Ces pays communistes qui polluaient

Raphaël Thiémard-Berlin 1989 (CC BY-SA 2.0)

Quel est le lien entre la chute du mur de Berlin et le Protocole de Kyoto ?

Par Youri Chassin
Raphaël Thiémard-Berlin 1989 (CC BY-SA 2.0)
Raphaël Thiémard-Berlin 1989 (CC BY-SA 2.0)

 

La Conférence de Paris sur les changements climatiques s’ouvre dans 10 jours seulement. Permettez-moi d’avoir une petite pensée pour Paris en commençant, après les terribles attentats de vendredi dernier. Rien ne sera pareil à l’avant 13 novembre pour les Parisiens, mais on peut déjà constater qu’ils ne se laissent pas abattre. Au contraire, la vie parisienne continue et la Conférence sur les changements climatiques aura bien lieu.

Avec la chute du mur de Berlin, le 9 novembre 1989, débute la chute des régimes communistes dans les pays du bloc de l’Est. Dans la foulée, de profondes transformations s’opèrent, tant sur le plan social que politique et économique. L’industrie lourde héritée des pays communistes s’effondre et, avec elle, les émissions de GES de ces pays. En Russie, par exemple, les émissions de GES ont diminué du tiers en 4 ans (1990 à 1994).

Les résultats sont spectaculaires pour plusieurs pays et pour plusieurs gaz différents qui renforcent l’effet de serre naturel de notre atmosphère. En moyenne, les oxydes d’azote (NOx) ont chuté de 51 % et les oxydes de soufre (SOx) de 84 % entre 1990 et 2012 dans les pays du bloc de l’Est qui font maintenant partie de l’Union européenne.

Les réductions majeures des émissions de GES dans les anciens pays communistes au début des années 1990 sont très bien illustrées par ce graphique, tiré du Guide pratique sur l’économie des changements climatiques : La Conférence de Paris et ses suitespublié par l’IEDM. On y voit que ce sont surtout ces pays qui ont réduit leurs émissions au-delà de l’exigence du Protocole de Kyoto.

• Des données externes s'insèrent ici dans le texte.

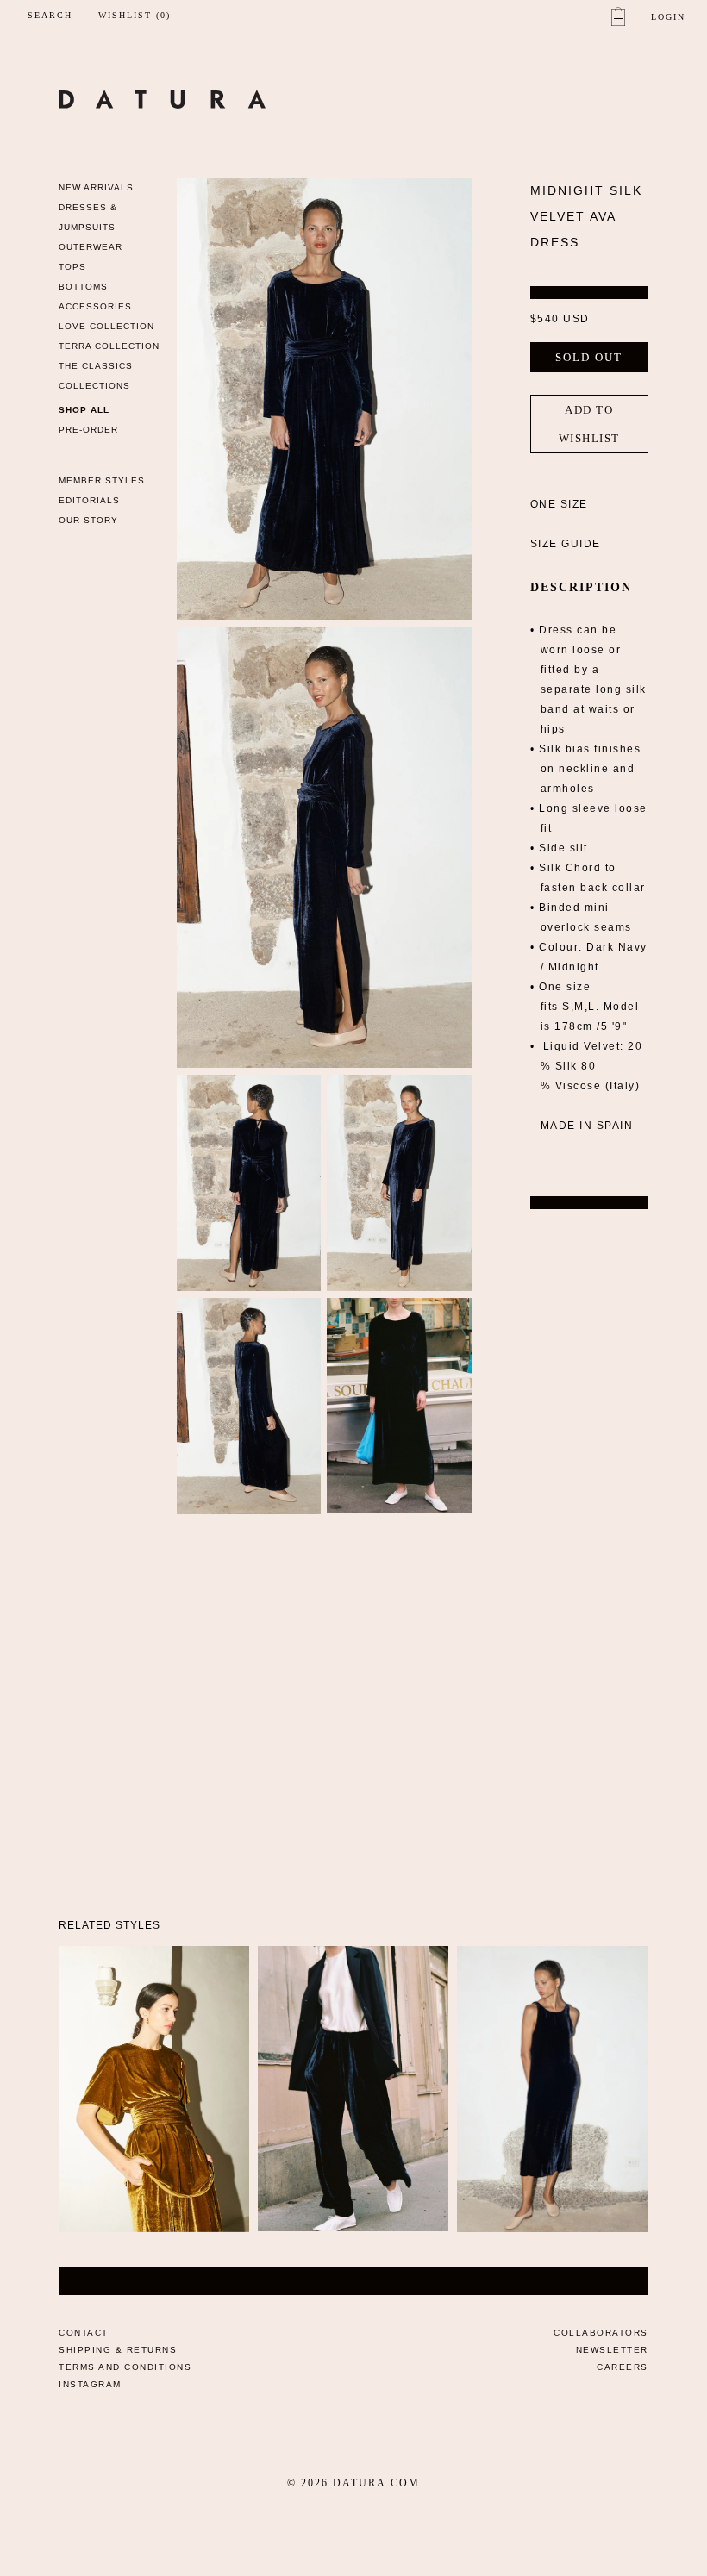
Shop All (84, 410)
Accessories (95, 306)
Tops (72, 266)
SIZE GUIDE (565, 544)
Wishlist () (134, 15)
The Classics (96, 366)
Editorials (89, 500)
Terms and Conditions (125, 2367)
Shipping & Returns (118, 2350)
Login (668, 17)
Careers (622, 2367)
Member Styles (102, 480)
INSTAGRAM (90, 2384)
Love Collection (106, 326)
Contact (84, 2332)
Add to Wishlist (589, 424)
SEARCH (50, 15)
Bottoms (83, 286)
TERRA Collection (109, 346)
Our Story (88, 520)
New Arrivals (96, 187)
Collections (94, 385)
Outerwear (90, 247)
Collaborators (601, 2332)
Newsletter (612, 2350)
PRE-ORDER (88, 429)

Les données du graphique ont été obtenues dans les documents de la Convention cadre des Nations unies sur les changements climatiques.

Sans la chute du mur de Berlin, cet événement historique pour la liberté des peuples, le premier traité international visant à lutter contre les changements climatiques aurait probablement été un échec. (Les résultats canadiens, eux, sont analysés ici).

Les résultats du Protocole de Kyoto apparaissent très positifs puisque cette entente internationale a dépassé ses objectifs formels. Ainsi, les émissions de GES des pays signataires ont diminué de 22,6 % par rapport au niveau de 1990, soit davantage que le 5,2 % ciblé. On remarque toutefois de grands absents parmi les pays indiqués dans le graphique. La Chine et l’Inde, par exemple, qui ont connu des croissances faramineuses de leurs émissions pendant que d’autres pays appliquaient le Protocole de Kyoto.

Les résultats mondiaux sont donc plutôt décevants, tout bien considéré, puisque les émissions globales ont augmenté de 53 % entre 1990 et 2012. Dans l’hypothèse où tous les pays avaient adopté le Protocole de Kyoto, on estime que l’augmentation de la température atmosphérique aurait été réduite de seulement 0,004 °C vers la fin du 21e siècle. En d’autres mots, l’impact sur les émissions globales et la température, qui constituait l’objectif ultime du Protocole de Kyoto, a été marginal.

La Conférence de Paris vise justement à ce que le prochain protocole qui sera signé, pour faire suite à celui de Kyoto, inclue les pays en développement comme la Chine et l’Inde et qu’il soit contraignant.